Some of the proposals brought forward by Sarkozy and Merkel, such as that of standardizing corporate taxes in their two countries by 2013, or using the same methods to prepare their budgets, show that the Franco-German axis is again leading EU policy, just when it is urgent that the two economic heavyweights accept the challenge of taking the helm, amid recurrent attacks on the euro in the financial markets. It is in terms of stronger common economic governance that we must interpret these new efforts to move toward shared fiscal policies, including the introduction of a tax on financial transactions. Perhaps the most controversial point is that of writing a limit on public deficit into the constitutions of the euro countries, which would take some time to enact.
These positive signs will surely produce no euphoria in the markets, which react to news of a more concrete nature; nor are they an immediate remedy for the recent damage done in the euro zone. Indeed, the calm procured in the euro-zone public-debt markets by the ECB's recent purchase moves has not been accompanied by improved expectations of economic growth. In the last quarter the advanced economies experienced a deceleration, which is particularly significant in those that have previously exerted the greatest traction effect on the world economy.
The growth rate of Germany, until now the most dynamic of the euro-zone economies, slowed drastically. Against the 0.5 percent of most forecasts, the growth of GDP in the second quarter compared to 2010 was a mere 0.1 percent: the lowest since the negative growth registered in the first quarter of 2009. The crisis in the rest of the euro zone and in the US has much to do with this slowdown. None of Germany's major customer economies are likely to grow more in the second half than in the first.

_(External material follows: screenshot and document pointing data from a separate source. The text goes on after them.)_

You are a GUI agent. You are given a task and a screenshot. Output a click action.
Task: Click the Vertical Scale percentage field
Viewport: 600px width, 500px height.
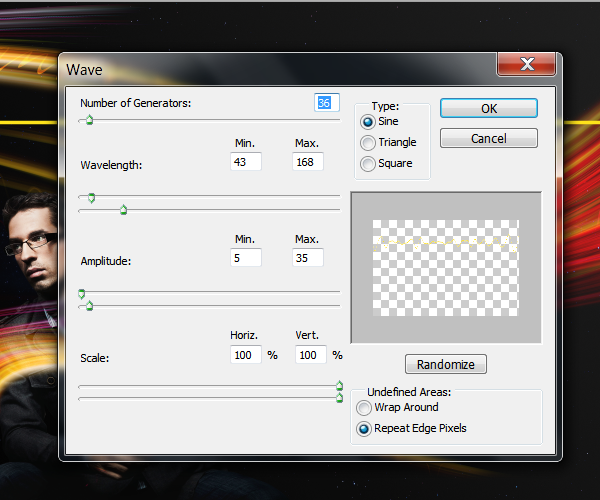(311, 355)
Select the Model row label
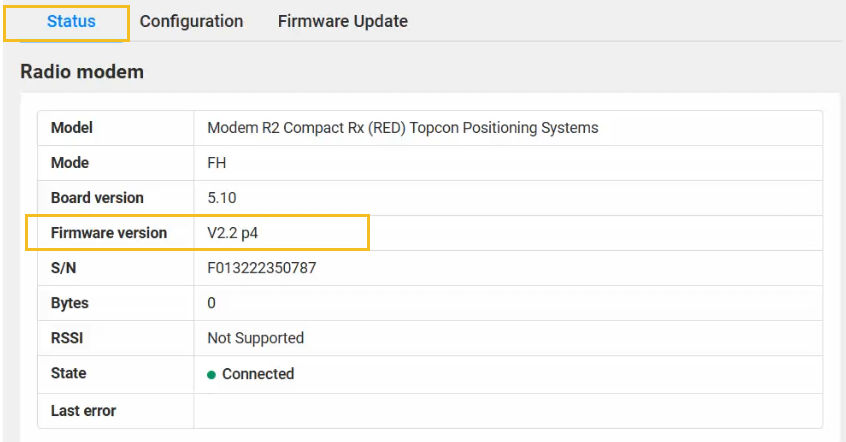This screenshot has width=846, height=442. tap(72, 128)
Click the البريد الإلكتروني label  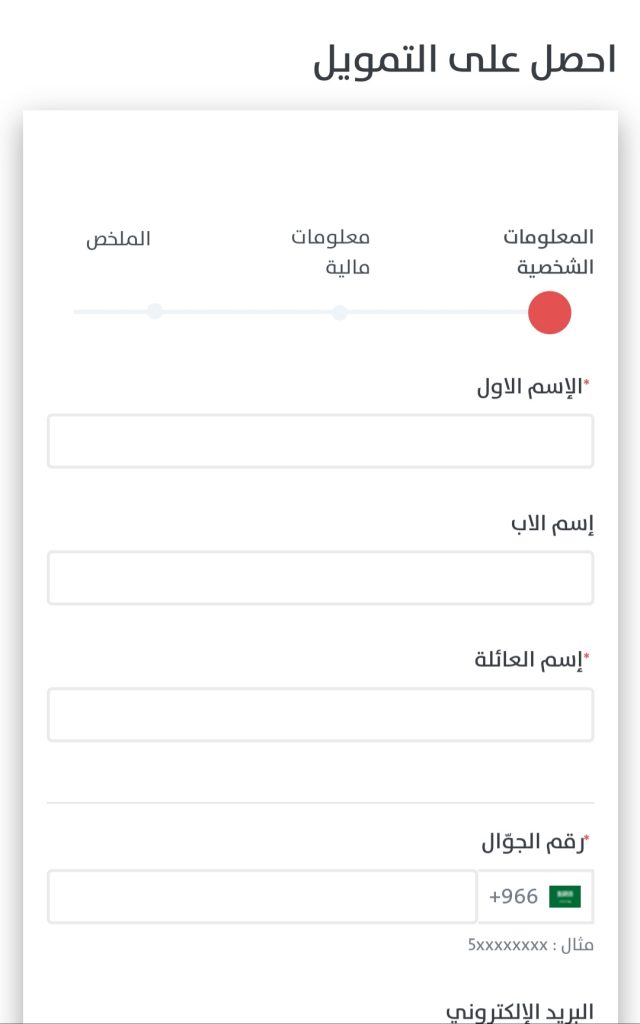(520, 1010)
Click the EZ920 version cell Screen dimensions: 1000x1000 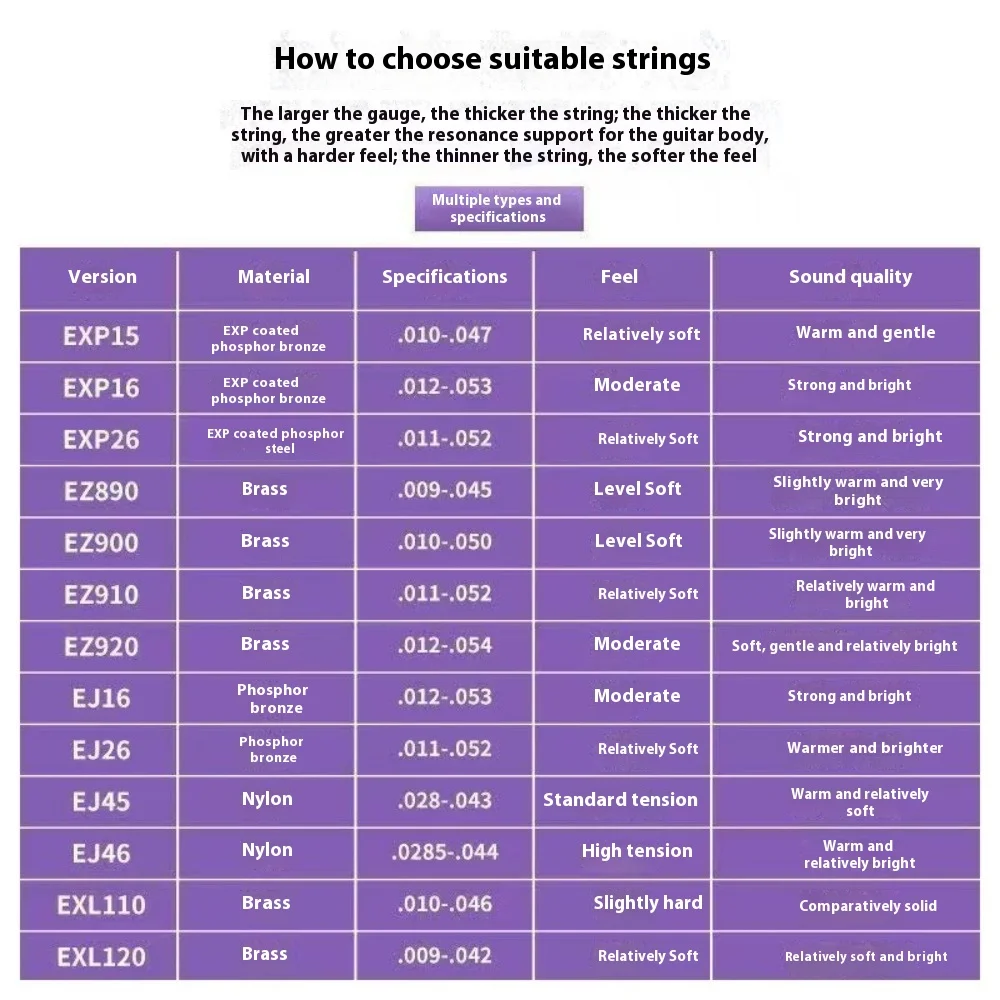[101, 647]
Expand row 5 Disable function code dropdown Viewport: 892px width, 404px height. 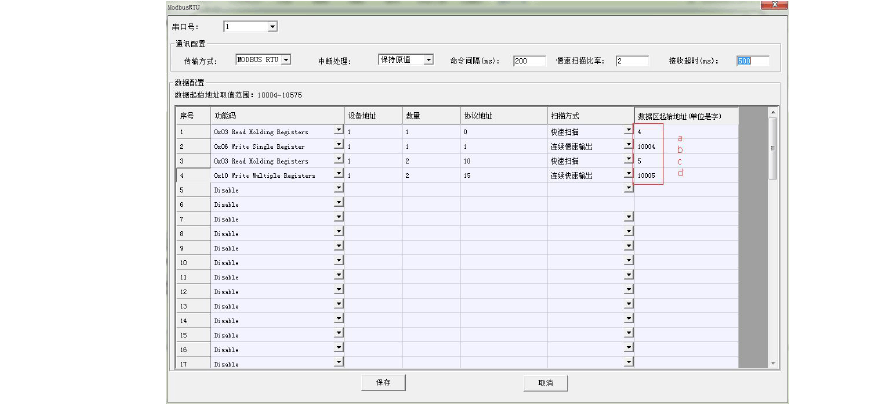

Nor did France grow in the second quarter. The malaise in France's economy is due not only to the threat to its credit rating, but also to the growth slowdown, and to adverse impacts on its banking system - not unlike the Spanish and Italian situations, though less intense. It is in this context that Sarkozy and Merkel have taken a step forward that will serve to bolster the enlargement of the European Financial Stability Fund, planned for September.